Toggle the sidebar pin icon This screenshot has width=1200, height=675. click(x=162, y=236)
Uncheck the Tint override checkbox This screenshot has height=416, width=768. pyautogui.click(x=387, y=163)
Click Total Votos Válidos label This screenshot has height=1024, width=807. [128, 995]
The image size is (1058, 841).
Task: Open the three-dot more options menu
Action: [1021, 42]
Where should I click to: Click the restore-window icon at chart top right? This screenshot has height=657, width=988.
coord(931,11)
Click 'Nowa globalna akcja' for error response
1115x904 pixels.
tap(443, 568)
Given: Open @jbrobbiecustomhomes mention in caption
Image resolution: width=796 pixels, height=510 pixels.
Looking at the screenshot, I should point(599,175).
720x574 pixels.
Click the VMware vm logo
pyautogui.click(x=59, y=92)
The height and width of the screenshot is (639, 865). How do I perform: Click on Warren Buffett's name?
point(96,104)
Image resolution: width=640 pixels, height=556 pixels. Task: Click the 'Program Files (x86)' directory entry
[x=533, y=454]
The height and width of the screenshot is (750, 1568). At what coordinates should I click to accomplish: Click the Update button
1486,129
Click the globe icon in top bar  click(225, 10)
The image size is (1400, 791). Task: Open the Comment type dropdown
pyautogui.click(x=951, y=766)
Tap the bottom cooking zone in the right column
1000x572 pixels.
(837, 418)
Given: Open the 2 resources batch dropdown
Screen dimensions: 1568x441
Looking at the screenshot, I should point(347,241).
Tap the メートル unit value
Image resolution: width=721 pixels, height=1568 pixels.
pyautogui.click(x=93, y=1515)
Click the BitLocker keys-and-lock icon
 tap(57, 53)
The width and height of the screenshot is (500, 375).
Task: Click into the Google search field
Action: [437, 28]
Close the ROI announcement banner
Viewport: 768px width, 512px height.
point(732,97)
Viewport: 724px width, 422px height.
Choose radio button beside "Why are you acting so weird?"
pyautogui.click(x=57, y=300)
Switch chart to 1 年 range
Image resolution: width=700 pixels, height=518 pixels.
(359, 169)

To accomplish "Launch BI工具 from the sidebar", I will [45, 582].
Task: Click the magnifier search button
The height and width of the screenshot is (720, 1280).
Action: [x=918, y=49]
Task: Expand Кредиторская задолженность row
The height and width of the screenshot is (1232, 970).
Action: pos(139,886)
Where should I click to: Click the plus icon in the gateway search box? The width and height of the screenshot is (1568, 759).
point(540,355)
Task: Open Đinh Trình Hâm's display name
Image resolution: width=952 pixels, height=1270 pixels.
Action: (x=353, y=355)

* * *

The task:
Taking the line with "Image resolution: width=721" as the first, copy every line through the end of the entries above exactly, with no others.

Answer space:
Image resolution: width=721 pixels, height=1568 pixels.
pyautogui.click(x=93, y=1515)
Click the BitLocker keys-and-lock icon
 tap(57, 53)
The width and height of the screenshot is (500, 375).
Task: Click into the Google search field
Action: [437, 28]
Close the ROI announcement banner
Viewport: 768px width, 512px height.
point(732,97)
Viewport: 724px width, 422px height.
Choose radio button beside "Why are you acting so weird?"
pyautogui.click(x=57, y=300)
Switch chart to 1 年 range
Image resolution: width=700 pixels, height=518 pixels.
(359, 169)

To accomplish "Launch BI工具 from the sidebar", I will [45, 582].
Task: Click the magnifier search button
The height and width of the screenshot is (720, 1280).
Action: [x=918, y=49]
Task: Expand Кредиторская задолженность row
The height and width of the screenshot is (1232, 970).
Action: pos(139,886)
Where should I click to: Click the plus icon in the gateway search box? The width and height of the screenshot is (1568, 759).
point(540,355)
Task: Open Đinh Trình Hâm's display name
Image resolution: width=952 pixels, height=1270 pixels.
Action: (x=353, y=355)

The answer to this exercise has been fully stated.